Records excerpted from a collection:
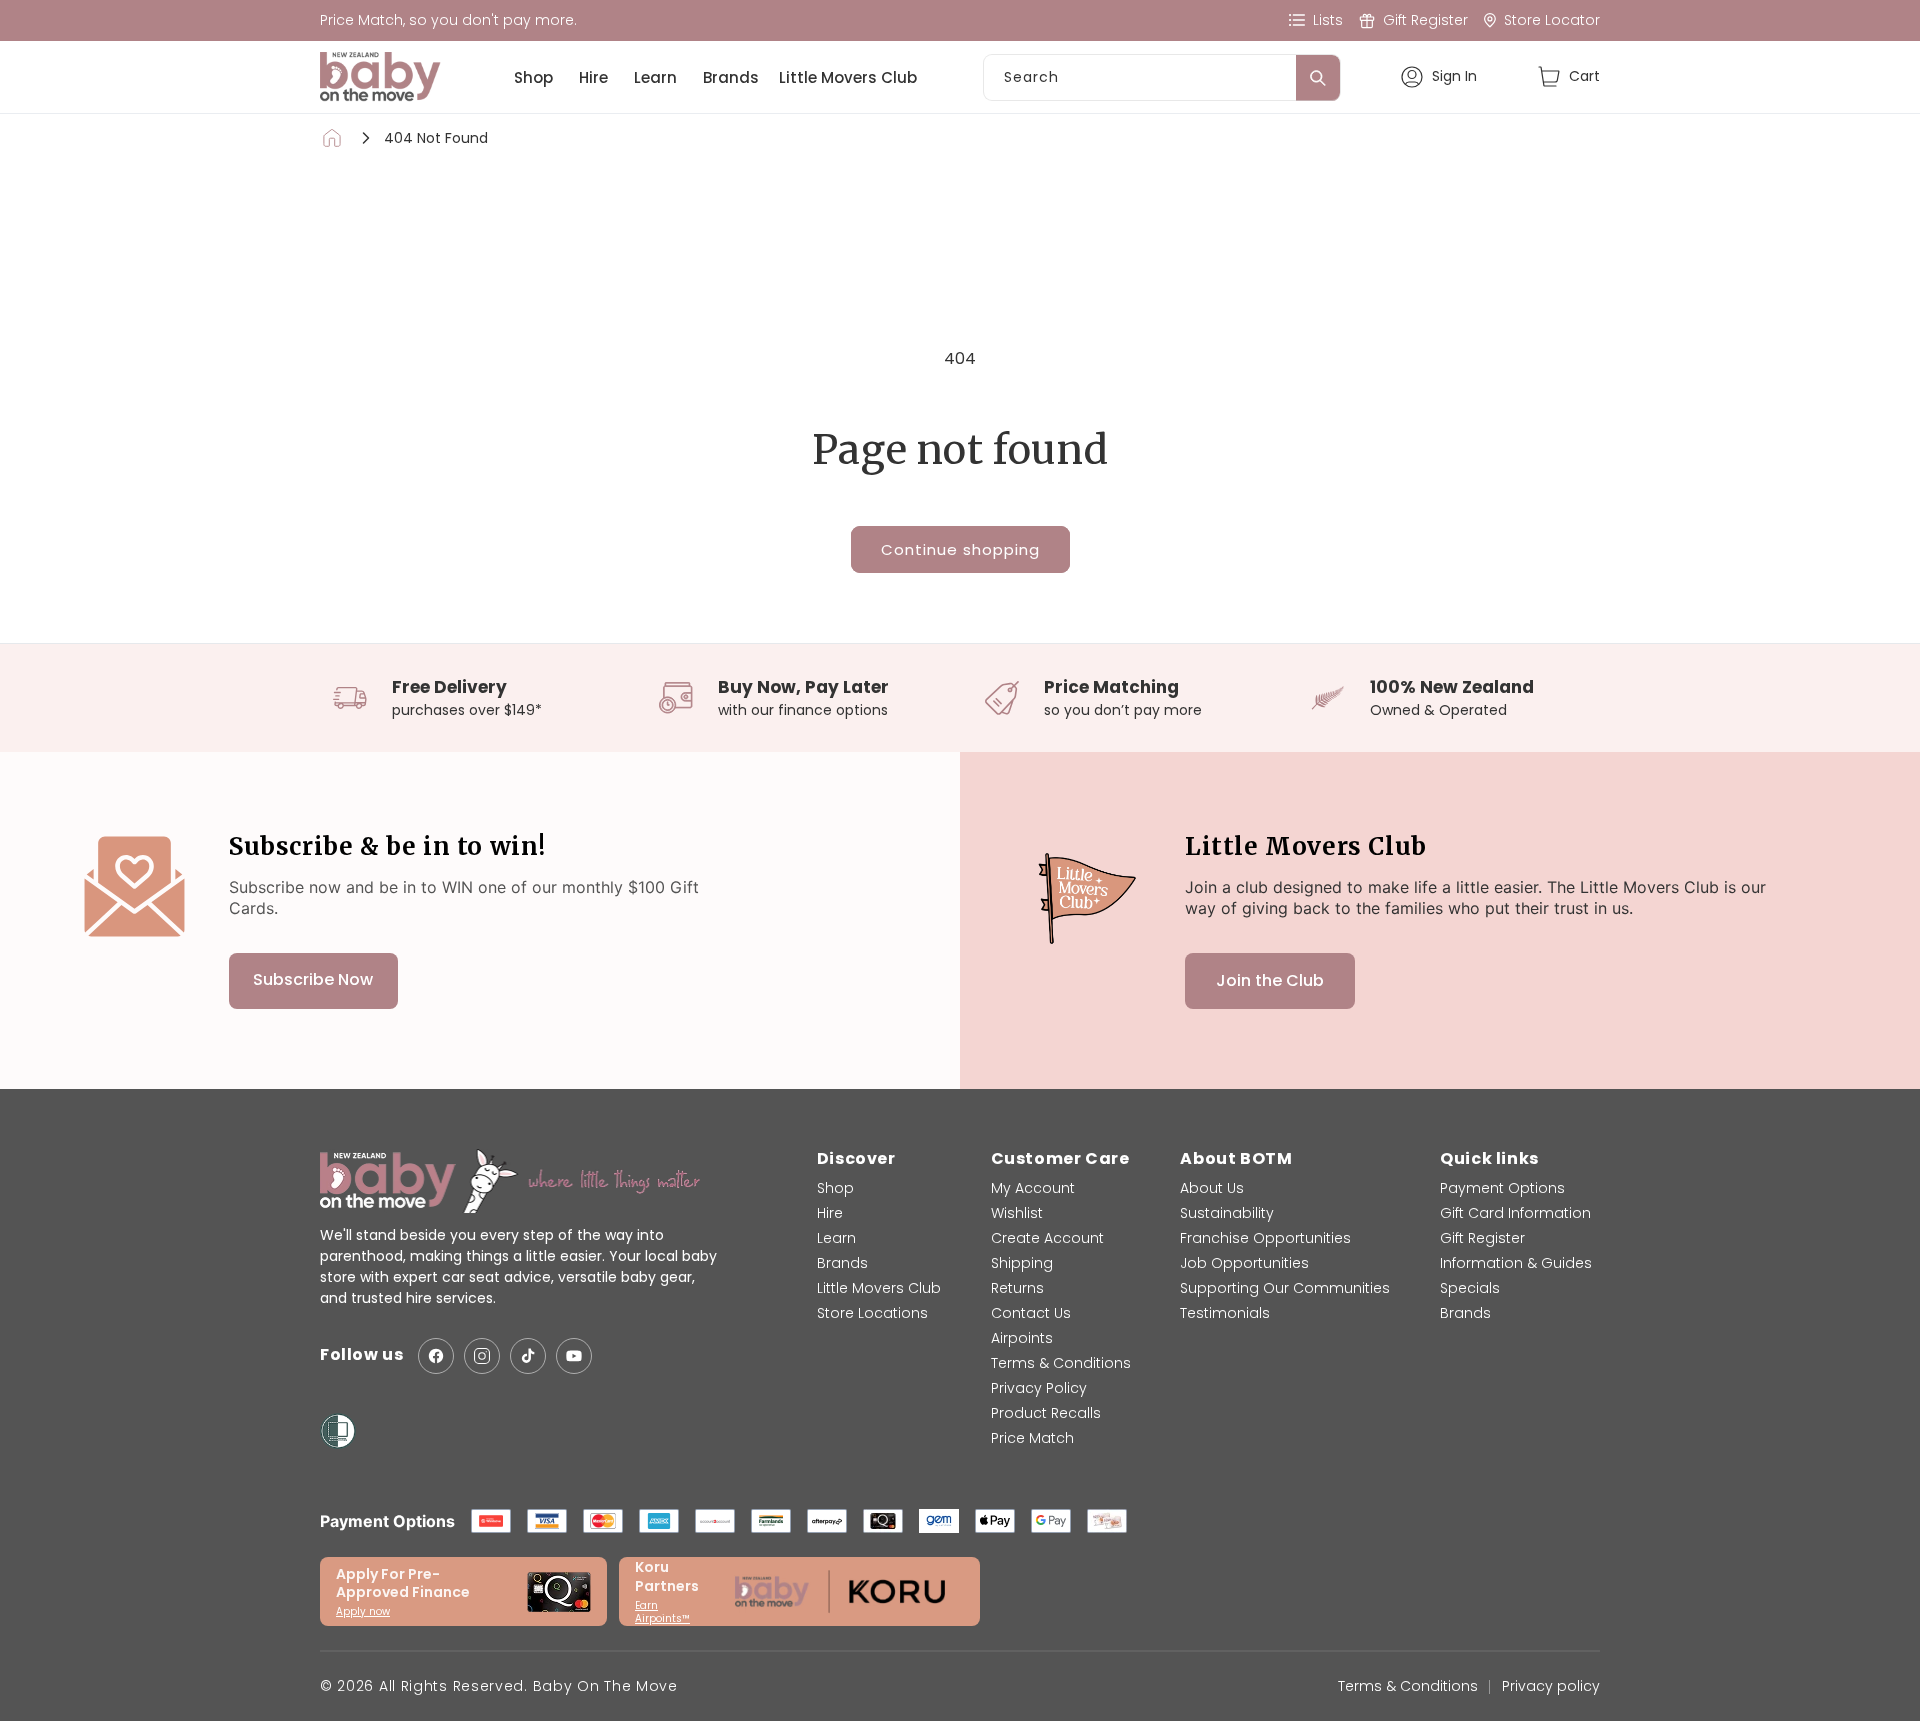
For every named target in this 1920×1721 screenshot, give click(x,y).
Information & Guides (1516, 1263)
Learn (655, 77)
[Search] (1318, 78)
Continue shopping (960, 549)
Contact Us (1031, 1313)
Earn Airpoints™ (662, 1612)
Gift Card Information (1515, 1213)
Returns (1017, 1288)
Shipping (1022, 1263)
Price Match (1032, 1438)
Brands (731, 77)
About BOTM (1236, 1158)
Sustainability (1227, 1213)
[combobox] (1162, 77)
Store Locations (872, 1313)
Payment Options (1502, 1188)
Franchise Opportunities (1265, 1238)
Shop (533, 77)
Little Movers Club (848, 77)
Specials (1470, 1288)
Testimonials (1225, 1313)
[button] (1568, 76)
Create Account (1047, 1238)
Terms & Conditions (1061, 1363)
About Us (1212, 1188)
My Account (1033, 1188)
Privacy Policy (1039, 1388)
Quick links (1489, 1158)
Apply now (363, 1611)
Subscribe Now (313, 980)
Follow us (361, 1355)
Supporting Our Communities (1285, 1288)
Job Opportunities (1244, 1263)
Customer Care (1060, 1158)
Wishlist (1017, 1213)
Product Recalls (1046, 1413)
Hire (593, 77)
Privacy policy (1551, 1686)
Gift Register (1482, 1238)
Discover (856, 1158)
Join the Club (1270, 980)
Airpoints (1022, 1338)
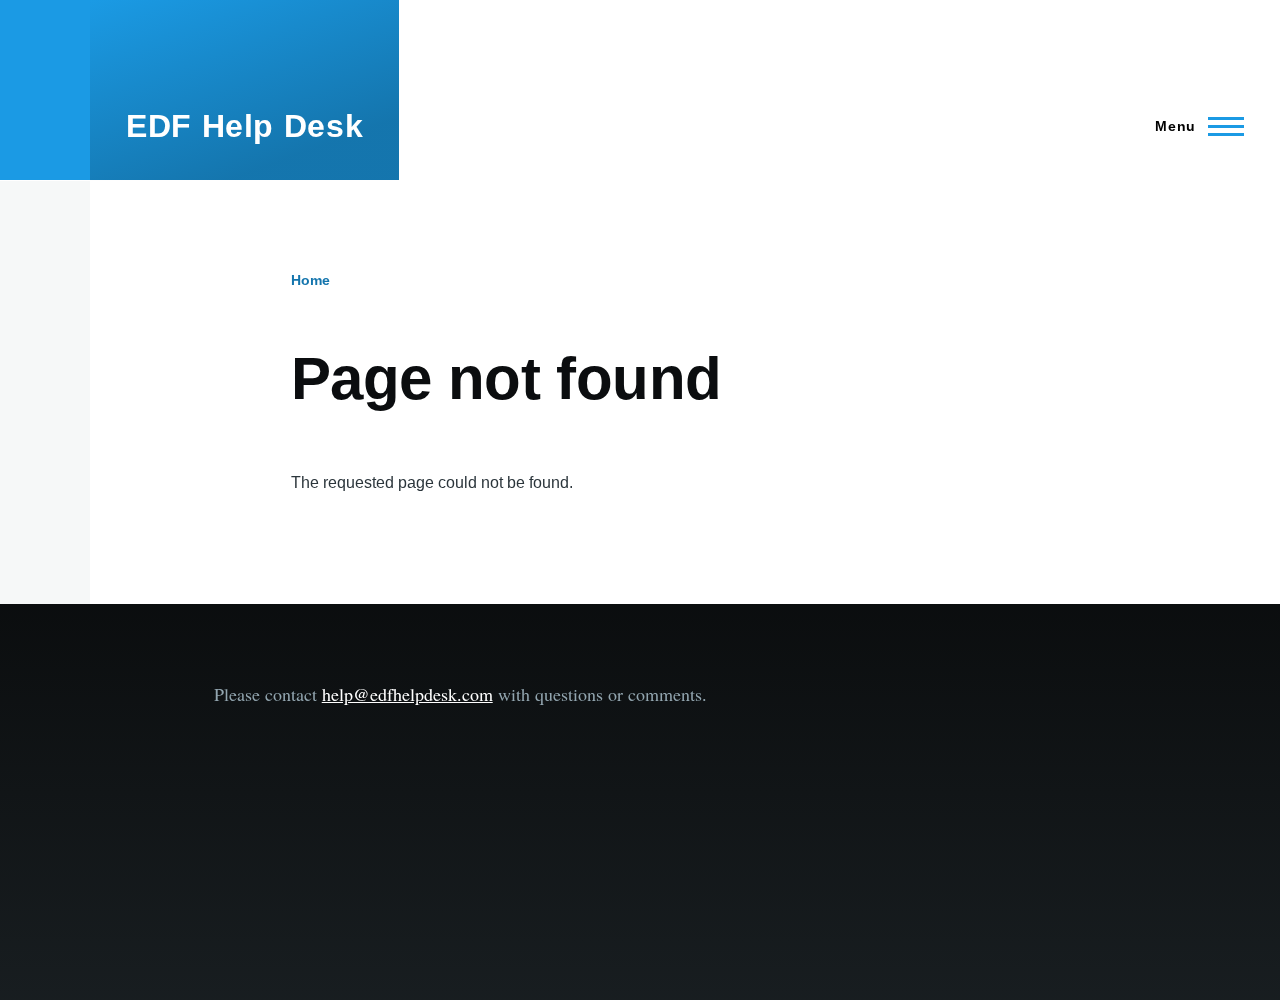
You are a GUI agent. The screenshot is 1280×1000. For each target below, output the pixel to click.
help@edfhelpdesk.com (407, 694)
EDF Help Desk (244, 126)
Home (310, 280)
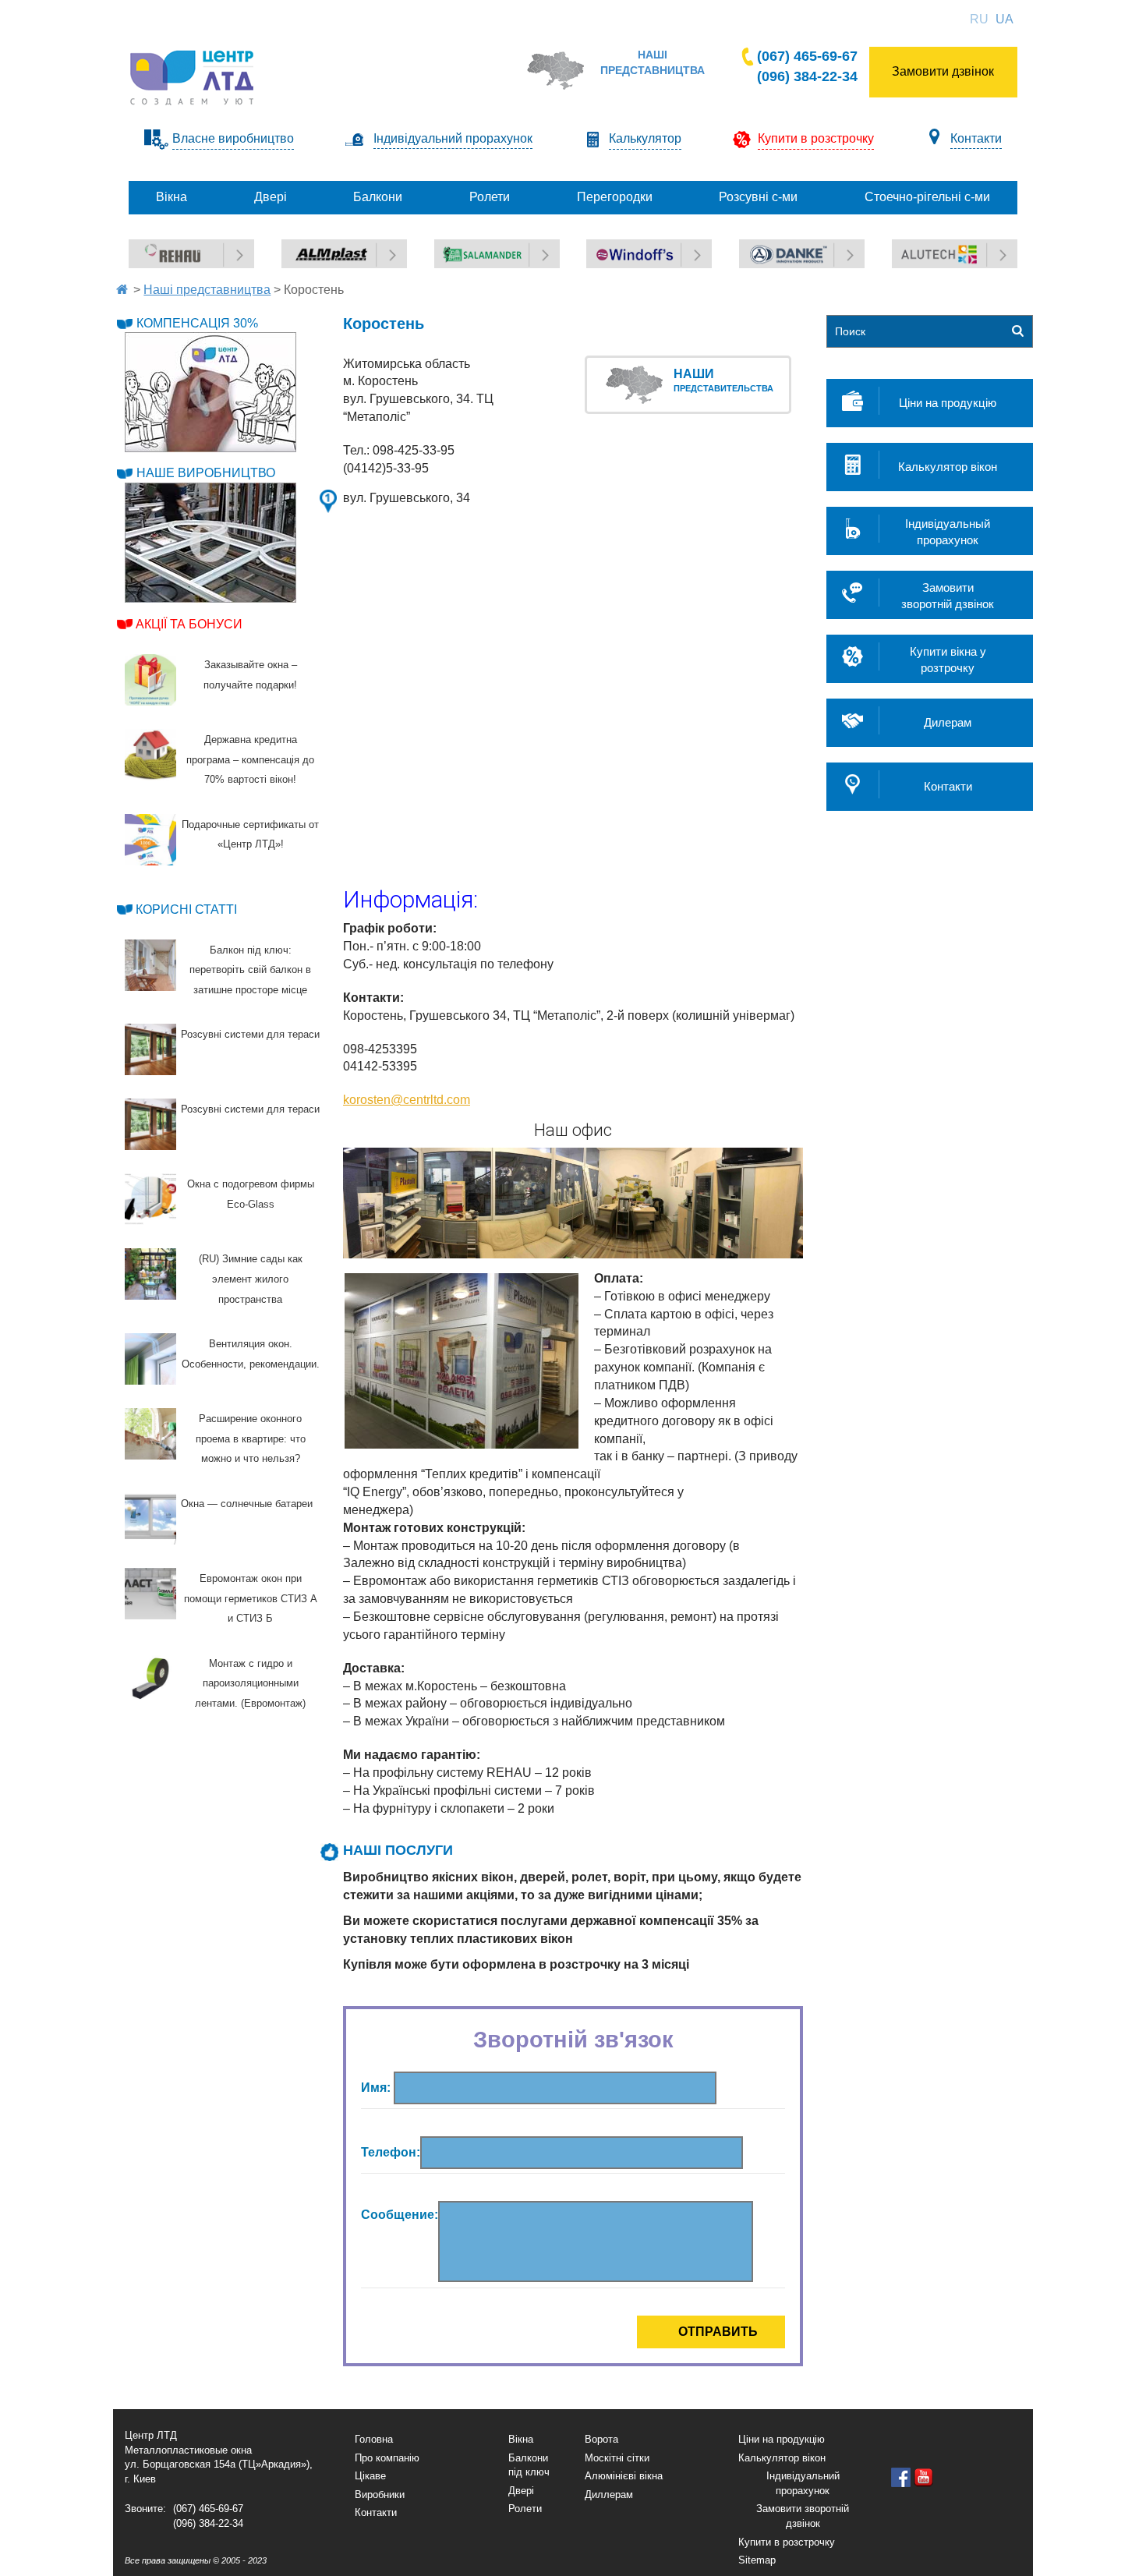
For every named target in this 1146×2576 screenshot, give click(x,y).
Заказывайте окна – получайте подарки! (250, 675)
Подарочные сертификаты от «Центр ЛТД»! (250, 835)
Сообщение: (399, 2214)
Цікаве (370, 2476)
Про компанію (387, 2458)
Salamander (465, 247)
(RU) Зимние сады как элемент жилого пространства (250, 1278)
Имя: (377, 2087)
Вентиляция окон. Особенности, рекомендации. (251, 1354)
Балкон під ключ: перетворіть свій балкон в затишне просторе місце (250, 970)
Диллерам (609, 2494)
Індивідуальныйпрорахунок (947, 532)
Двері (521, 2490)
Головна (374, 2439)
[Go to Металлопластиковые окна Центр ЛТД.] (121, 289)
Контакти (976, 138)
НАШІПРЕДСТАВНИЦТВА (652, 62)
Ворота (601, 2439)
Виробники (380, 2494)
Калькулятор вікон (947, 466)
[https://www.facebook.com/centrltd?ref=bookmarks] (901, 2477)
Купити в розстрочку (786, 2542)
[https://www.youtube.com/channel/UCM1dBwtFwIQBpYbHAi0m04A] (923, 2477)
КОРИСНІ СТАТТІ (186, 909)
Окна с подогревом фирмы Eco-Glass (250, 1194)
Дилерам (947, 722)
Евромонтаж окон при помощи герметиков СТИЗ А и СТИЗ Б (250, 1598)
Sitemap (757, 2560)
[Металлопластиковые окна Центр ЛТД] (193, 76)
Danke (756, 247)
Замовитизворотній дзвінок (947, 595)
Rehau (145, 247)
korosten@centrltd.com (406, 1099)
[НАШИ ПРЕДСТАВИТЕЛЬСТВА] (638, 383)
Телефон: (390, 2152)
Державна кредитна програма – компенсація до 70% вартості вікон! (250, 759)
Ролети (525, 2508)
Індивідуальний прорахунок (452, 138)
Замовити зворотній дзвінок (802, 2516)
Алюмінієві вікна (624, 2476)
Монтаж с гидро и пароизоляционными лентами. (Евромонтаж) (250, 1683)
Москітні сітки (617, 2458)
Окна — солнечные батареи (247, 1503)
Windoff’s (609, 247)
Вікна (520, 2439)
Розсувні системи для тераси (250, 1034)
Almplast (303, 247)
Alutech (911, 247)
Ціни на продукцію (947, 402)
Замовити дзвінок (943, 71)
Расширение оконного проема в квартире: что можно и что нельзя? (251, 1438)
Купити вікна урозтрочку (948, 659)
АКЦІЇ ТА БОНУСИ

What you should do: Starting with the line that has "You are a GUI" and going on through the line that has "Евромонтаж окон при", transcribe the records above exactly, but skip the pictures.

Response area:
You are a GUI agent. The screenshot is 1280×1000. For each target below, output the pixel to click.
help@edfhelpdesk.com (407, 694)
EDF Help Desk (244, 126)
Home (310, 280)
For every named target in this 1146×2576 screenshot, give click(x,y).
Заказывайте окна – получайте подарки! (250, 675)
Подарочные сертификаты от «Центр ЛТД»! (250, 835)
Сообщение: (399, 2214)
Цікаве (370, 2476)
Про компанію (387, 2458)
Salamander (465, 247)
(RU) Зимние сады как элемент жилого пространства (250, 1278)
Имя: (377, 2087)
Вентиляция окон. Особенности, рекомендации. (251, 1354)
Балкон під ключ: перетворіть свій балкон в затишне просторе місце (250, 970)
Диллерам (609, 2494)
Індивідуальныйпрорахунок (947, 532)
Двері (521, 2490)
Головна (374, 2439)
[Go to Металлопластиковые окна Центр ЛТД.] (121, 289)
Контакти (976, 138)
НАШІПРЕДСТАВНИЦТВА (652, 62)
Ворота (601, 2439)
Виробники (380, 2494)
Калькулятор вікон (947, 466)
[https://www.facebook.com/centrltd?ref=bookmarks] (901, 2477)
Купити в розстрочку (786, 2542)
[https://www.youtube.com/channel/UCM1dBwtFwIQBpYbHAi0m04A] (923, 2477)
КОРИСНІ СТАТТІ (186, 909)
Окна с подогревом фирмы Eco-Glass (250, 1194)
Дилерам (947, 722)
Евромонтаж окон при помощи герметиков СТИЗ А и СТИЗ Б (250, 1598)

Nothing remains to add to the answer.